Mi guarda incredulo, oh sì, colpito e affondato Mr Truston dei miei stivali. Silenzio. Sta cercando di controllarsi, vorrebbe ribattere ma si trattiene.

 «Ti ricordi la prima volta che ti ho portato alla spiaggia?» chiede tirando un pugno leggero«quel giorno è stato il primo giorno dove ho riso veramente dopo anni. Non mi era mai capitato di avere a che fare con una ragazza così timida come te. Non dimenticherò mai la tua faccia quando ti ho visto mentre ti spogliavi» sferra un altro pugno «in quel momento ho avuto la conferma che tu eri diversa, unica, speciale» conclude facendo un passo indietro.

 «Non mi sono mai sentita in imbarazzo come quel giorno» commento arrossendo. Non dimenticherò mai quel giorno.

 «So di essere uno stronzo e di aver commesso tanti errori ma non dubitare mai del mio amore».

 «Hai finto di essere morto, sapendo che io sarei  morta con te».

 «Era necessario per renderlo credibile».

Farmi soffrire era necessario per la riuscita del piano. È questo per lui è una dimostrazione d’amore? Sto per esplodere come una bomba. Cerco di darmi una controllata ma non ci riesco e decido che è arrivato il momento di mostrargli realmente quanto sono arrabbiata con lui. Gli salto addosso strillando come una pazza. Avvolgo le gambe intorno alla sua vita e tiro pugni sul suo petto, sulle spalle. Cade all'indietro ma non mi fermo. Sono a cavalcioni su di lui, continuo a riempirlo di pugni. Non sono forti. Non voglio fargli del male, anche se è stronzo lo amo.

 «Mi hai mentito. Hai finto di essere morto» urlo continuando a tirare pugni sul suo petto. Non si ribella, non cerca di giustificarsi. Il che non fa altro che aumentare la rabbia che ho dentro. Ed è proprio in quel momento che tutto viene fuori come un fiume.

 «Avevi promesso che mi avresti protetto, che non sarei più stata male. Invece sei diventato il male peggiore. Sapevi cosa avevo passato ed eri cosciente che senza di te non potevo vivere ma hai deciso lo stesso di farmi soffrire» continuo a sfogarmi mentre lui non pone resistenza. «Sono stanca di stare sulle montagne russe, voglio una vita normale con un uomo normale. Ho amato un Erik Truston che esiste solo nei miei sogni, perché quel Erik non avrebbe mai permesso che l'amore della sua vita soffrisse tanto» dico singhiozzando. Mi alzo togliendo bruscamente i guanti con gli occhi fissi su di lui.

 «Ci ho messo molto tempo ma alla fine ho capito, io non sono essenziale per te».

 «Cosa ne sai tu di cosa provo ogni volta che mi allontani? Eh? ...Rispondi». La sua voce tuona. Si alza come una furia e mi raggiunge.

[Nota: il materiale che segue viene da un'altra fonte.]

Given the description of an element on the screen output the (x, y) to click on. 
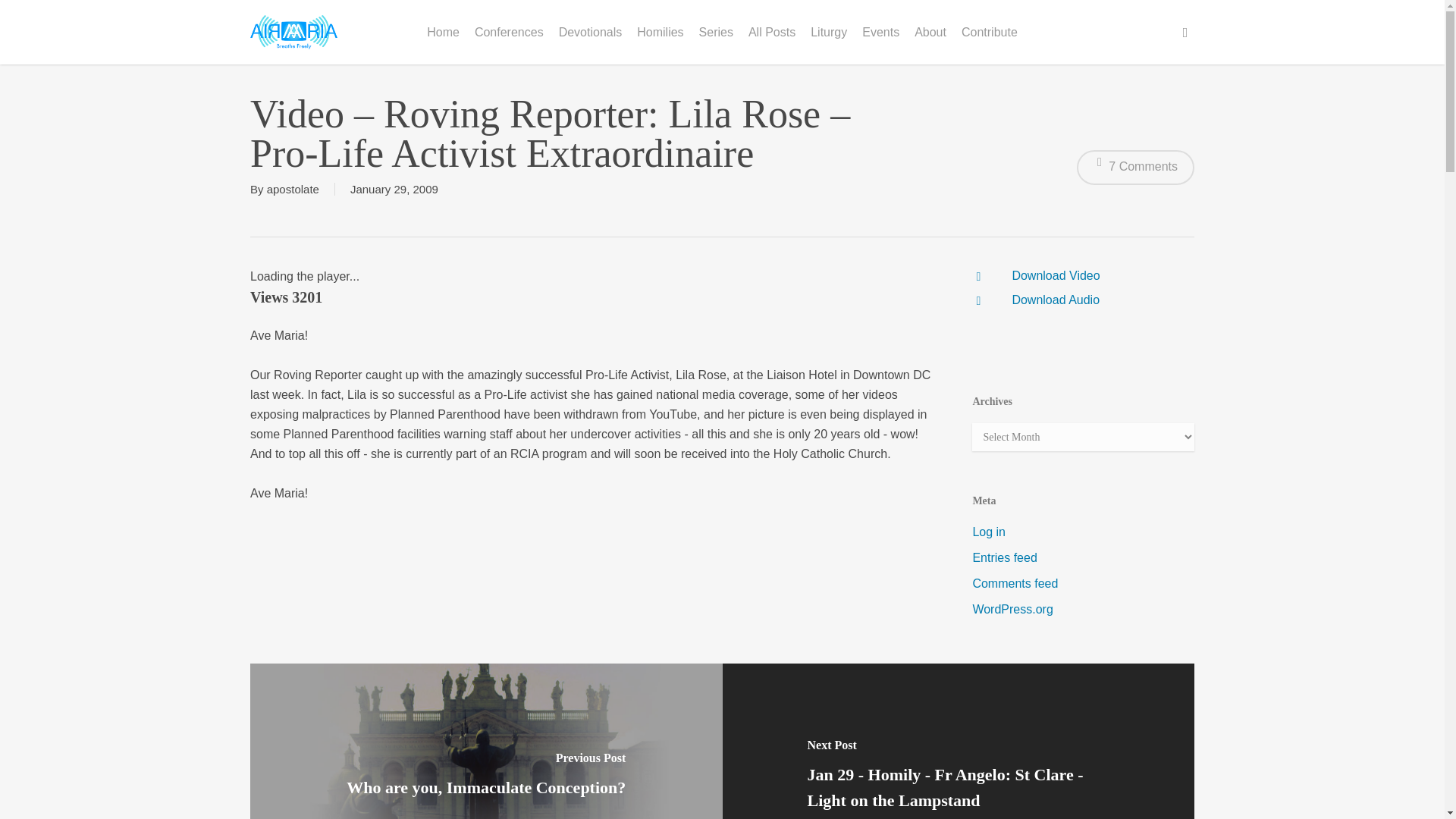
Homilies (659, 31)
WordPress.org (1082, 609)
Contribute (989, 31)
Comments feed (1082, 583)
Conferences (509, 31)
Download Audio (1055, 299)
All Posts (772, 31)
Home (443, 31)
7 Comments (1135, 167)
Log in (1082, 532)
Click to download audio (1055, 299)
search (1184, 31)
Series (716, 31)
Click to download video (1055, 275)
Entries feed (1082, 557)
Given the description of an element on the screen output the (x, y) to click on. 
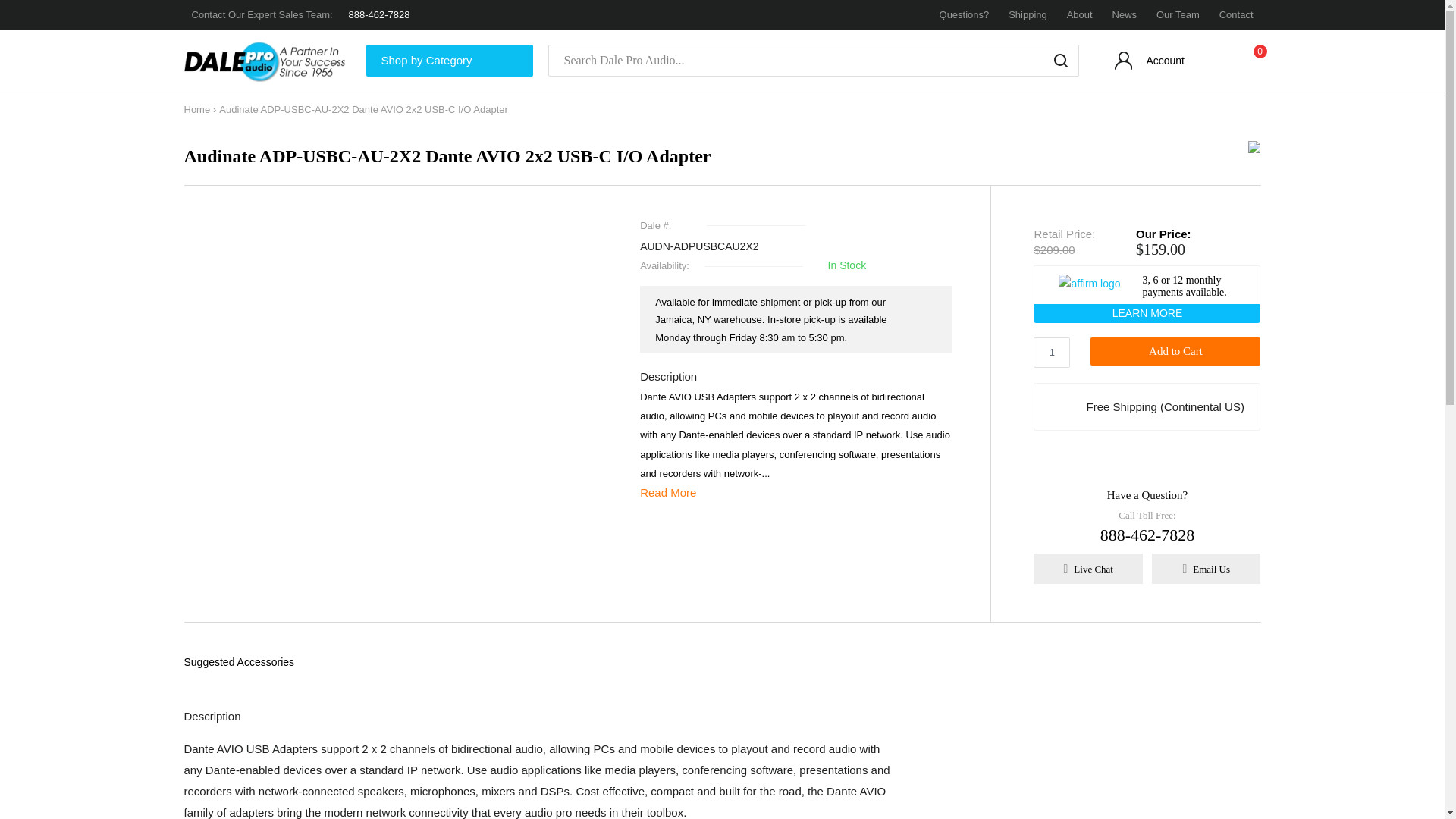
Account (1151, 63)
News (1124, 14)
Our Team (1177, 14)
About (1080, 14)
Dale Pro Audio (266, 61)
1 (1051, 352)
Contact (1236, 14)
Shipping (1027, 14)
888-462-7828 (379, 14)
Home (196, 109)
Given the description of an element on the screen output the (x, y) to click on. 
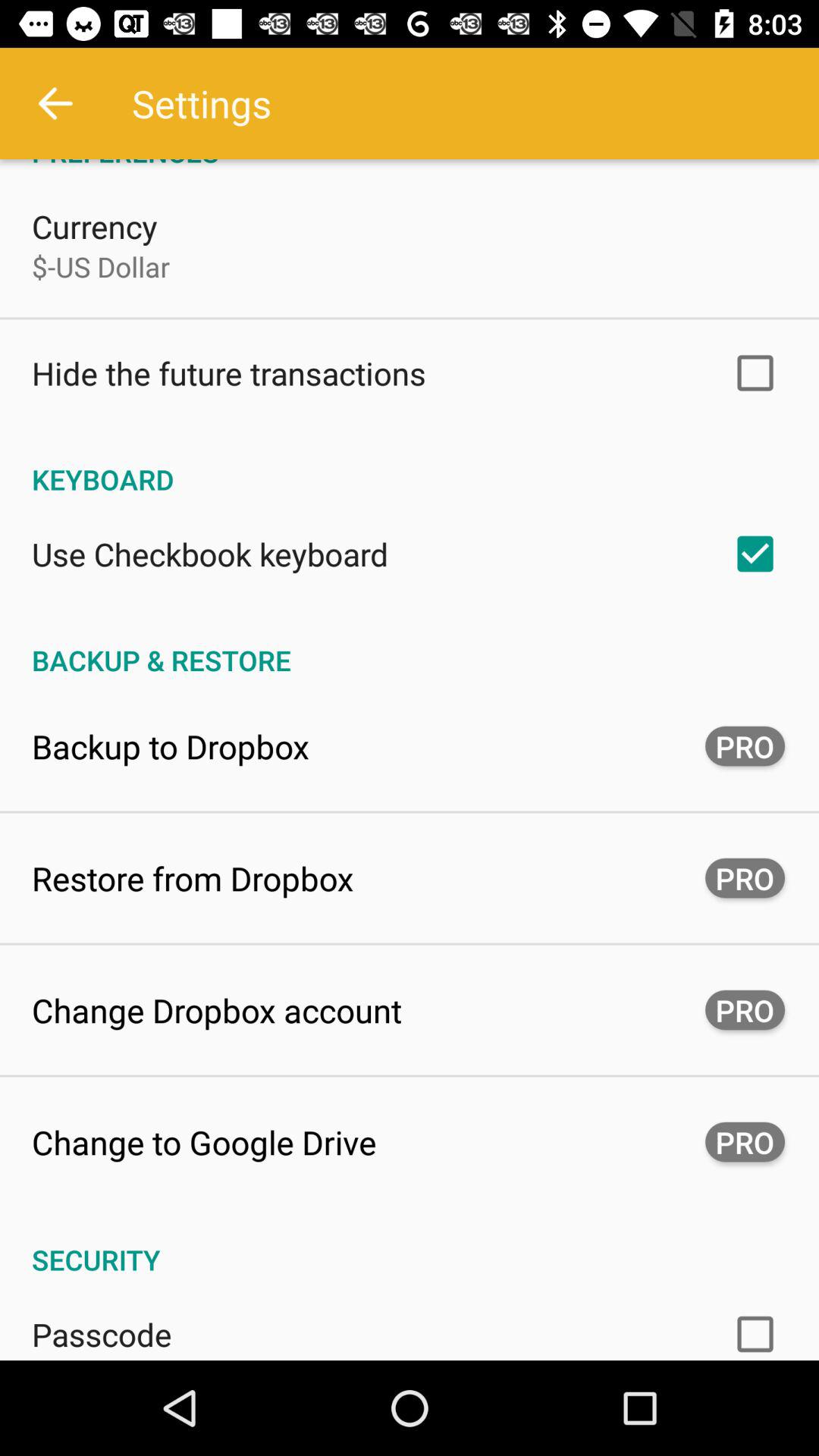
tap button next to pro icon (192, 877)
Given the description of an element on the screen output the (x, y) to click on. 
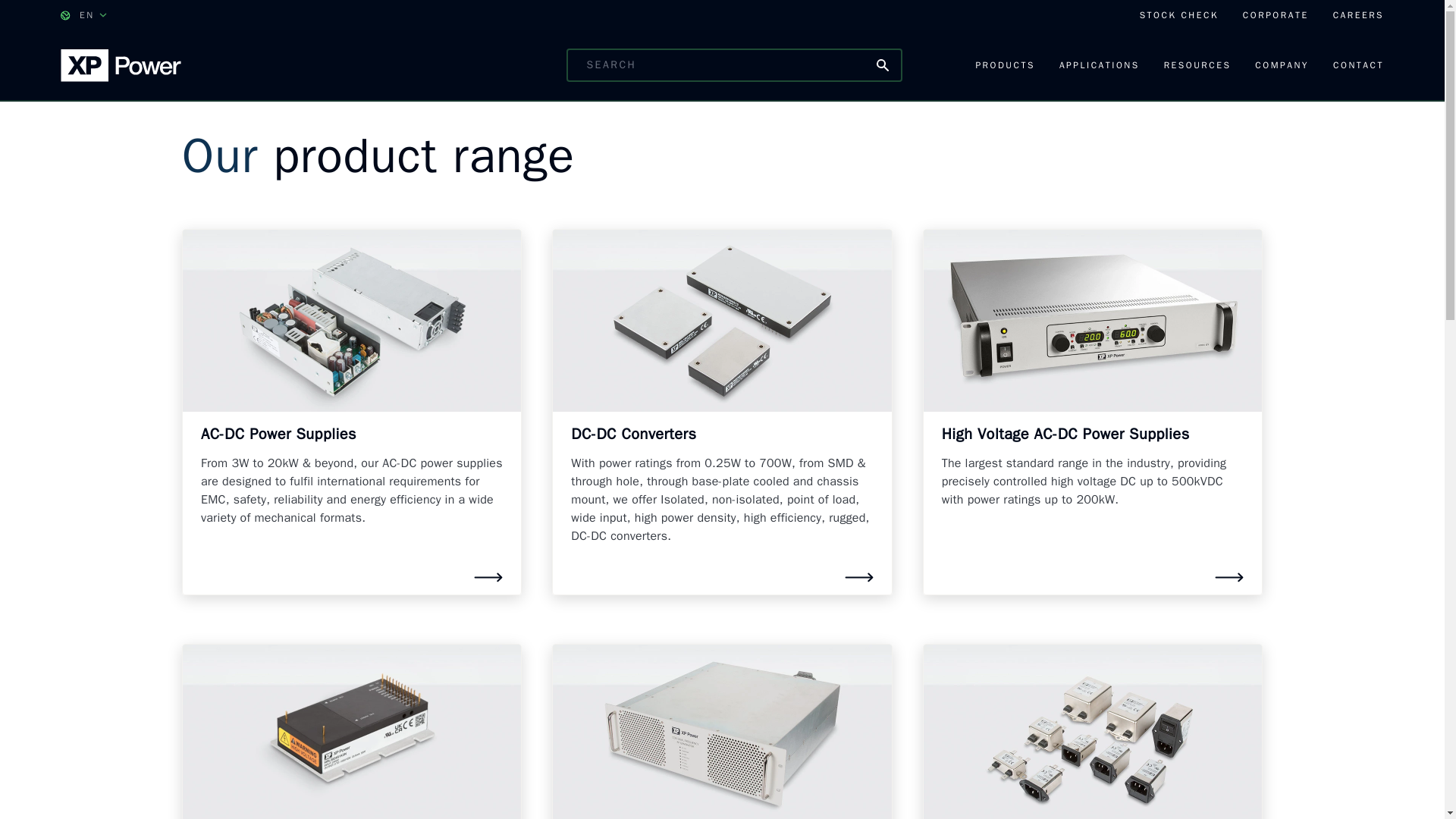
STOCK CHECK (1179, 15)
XP Power (120, 64)
CORPORATE (1275, 15)
CAREERS (1358, 15)
Given the description of an element on the screen output the (x, y) to click on. 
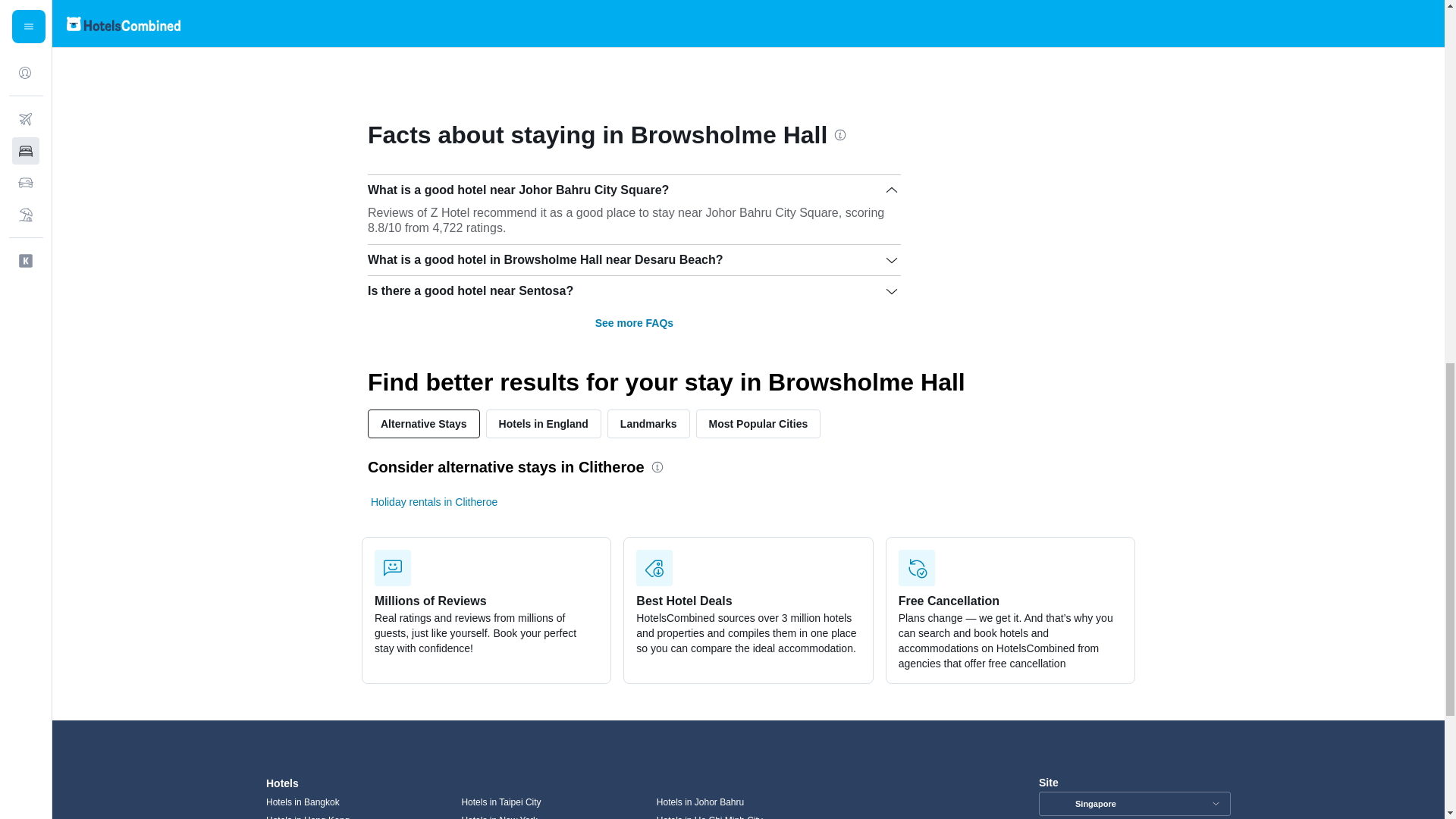
Lancashire Hotels (702, 22)
Landmarks (648, 423)
Hotels in England (543, 423)
Most Popular Cities (758, 423)
Alternative Stays (424, 423)
Home (373, 22)
England Hotels (580, 22)
United Kingdom Hotels (450, 22)
Holiday rentals in Clitheroe (434, 501)
Given the description of an element on the screen output the (x, y) to click on. 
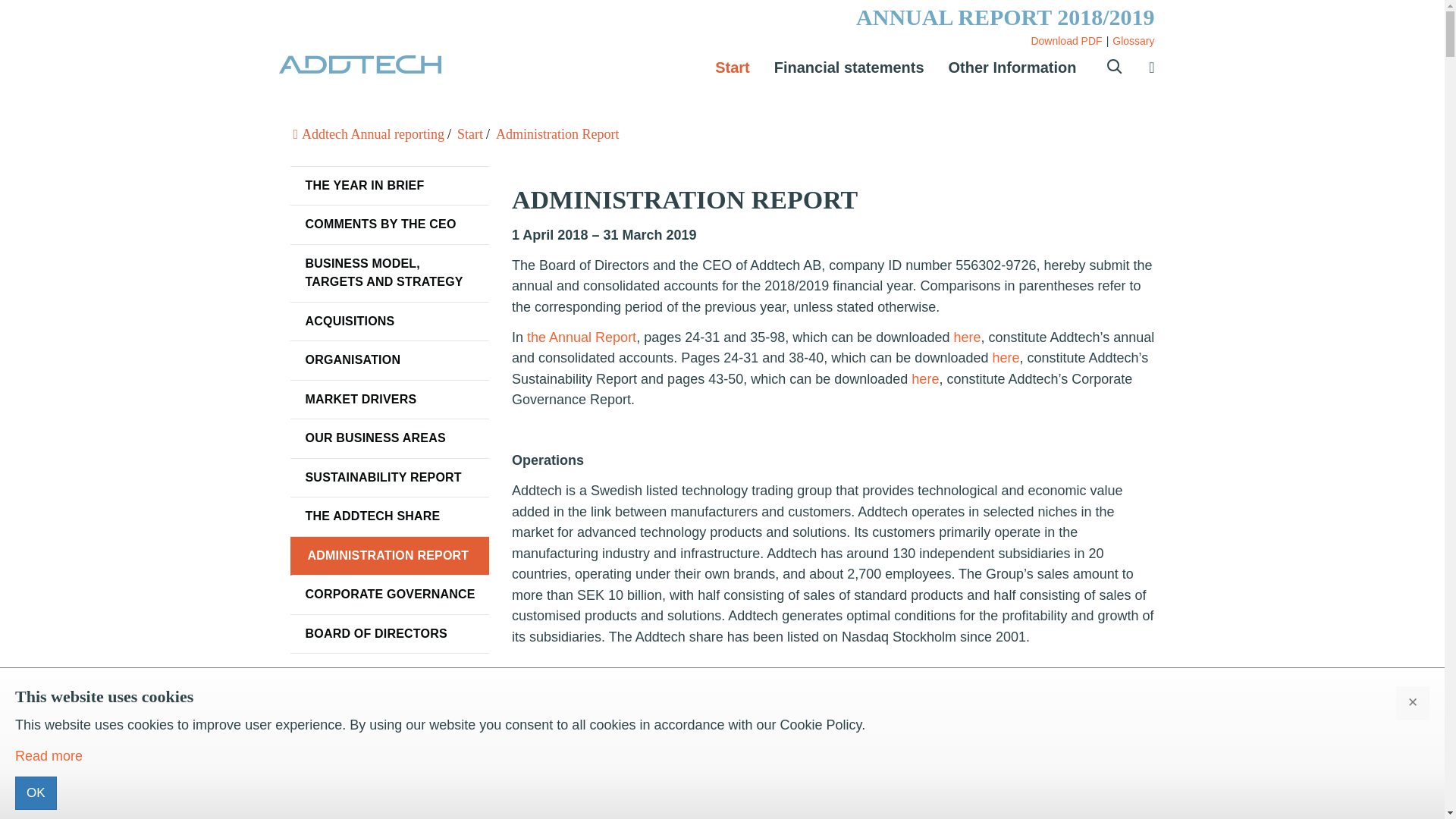
Acquisitions (389, 321)
Glossary (1133, 40)
Organisation (389, 360)
Addtech Annual reporting (372, 133)
Administration Report (389, 556)
Comments by the CEO (389, 224)
Sustainability report (389, 477)
Glossary (1133, 40)
The Addtech share (389, 516)
Download PDF (1066, 40)
Given the description of an element on the screen output the (x, y) to click on. 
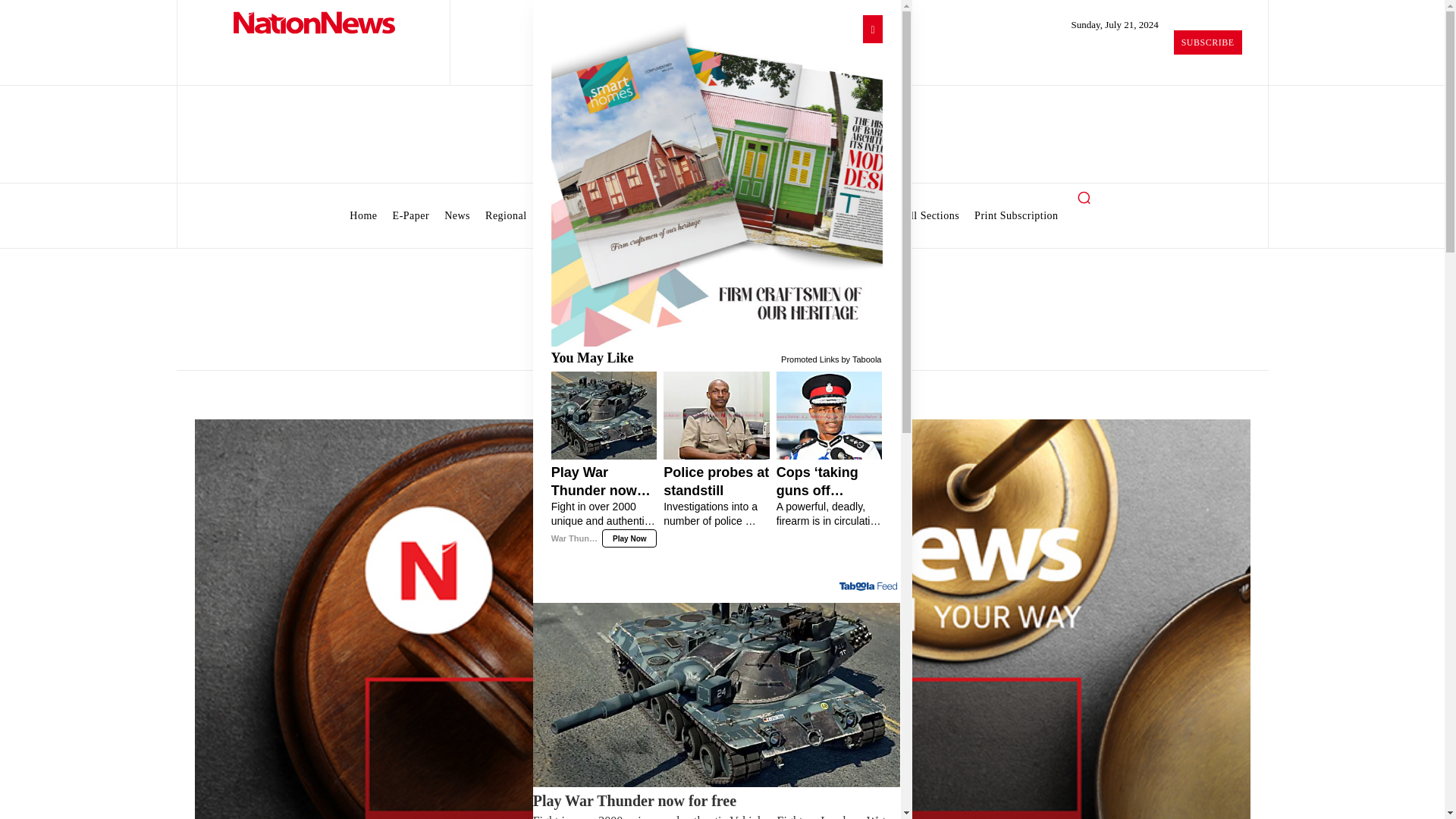
Play War Thunder now for free (604, 505)
Police probes at standstill (716, 495)
Promoted Links (809, 357)
by Taboola (860, 357)
Play War Thunder now for free (716, 805)
Play Now (629, 538)
Smart Homes Pop Up (716, 180)
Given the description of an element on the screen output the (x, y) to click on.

 «Non toccarmi» strillo facendo un passo indietro.    

 «Ti amo e ti amerò per sempre ma non voglio più stare con te. Mi fai andare fuori di testa e io non mi riconosco più. Mi sono annullata per te e ora non voglio farlo più» dico. Mi volto e corro verso l'uscita. Basta. Tutto questo deve finire, non posso più continuare. Le lacrime scendono mentre mille pensieri mi offuscano la mente. Lui....lui e solo lui. Ne sono succube e non mi fa star bene. Corro più veloce che posso. Non mi fermo, non so dove sto andando ma l'importante è allontanarmi da lui il più possibile. Lui mi rincorre, mi blocca la strada e mi trattiene tra le sue braccia possenti. Mi manca sentirlo mio, ma non riesco ad andare oltre.